I also include what Peter Drucker and others have always called the classical knowledge-based professionals—healthcare, finance, the legal field and educators. All told, that rounds up to about 30 percent of the U.S. work force, about 40 million workers. This group is responsible for about half the work and, as reported in the new book, earns about half of all wages and salaries paid in the United States.

But The Rise of the Creative Class made another point, which stirred a debate, so Flight of the Creative Class drives the point home even harder. What our society needs to do is not think of the creative class as just 30 percent of the work force. We have to realize that the key to improving our productivity, our innovation, and our living standards lies in realizing that every single human being is creative. That’s a very important point. While 30 percent are core members now, we have to remember that every single human being is creative.

Toyota learned a long time ago that it could be a productive company and generate great wealth by tapping the knowledge and intelligence of its shop floor employees. So the real challenge for society today is not just to try to attract and harness the energy of that 30 percent, but to increasingly organize ourselves to tap and harness the creative energy of many, many more people, and allow them to participate in this burgeoning creative economy.

That brings to mind a concern of Tom’s and a group of our friends as well—the educational underpinnings of this situation.
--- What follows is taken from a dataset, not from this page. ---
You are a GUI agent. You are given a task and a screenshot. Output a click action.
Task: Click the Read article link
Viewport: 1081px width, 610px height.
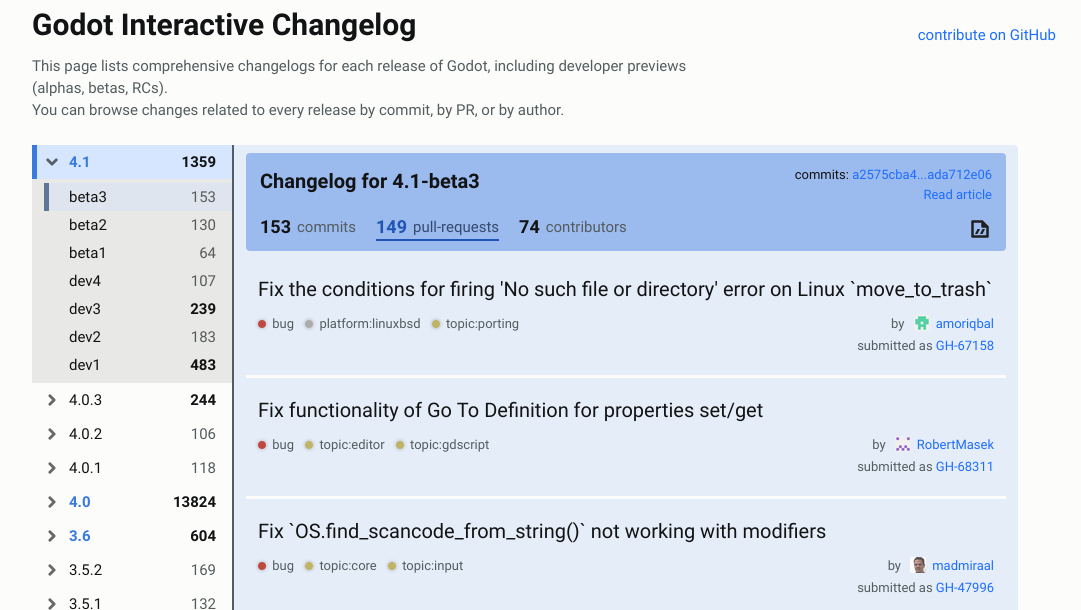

In kindergarten, every kid is an artist, right? And then by sixth grade, maybe 10 kids are artists. By the time they’re seniors in high school, maybe there are two Goth-looking kids in the back of the room that will admit to being artists. There’s something in our educational system that seems to work against this.

RF: I think we have an education system, as Tom has said and as Bill Gates has said, that was set up for an industrial economy and no longer serves either people or the creative economy well. Flight of the Creative Class talks in general about what we need to do, but clearly, we have an education system that is pretty much devoted to squelching creative energy. That’s certainly the education system I went through. I took refuge from about sixth grade through high school in my rock and roll band, and then reengaged in the learning process when I went to college. Unfortunately, by that time, I had the artist nearly completely squelched out of me.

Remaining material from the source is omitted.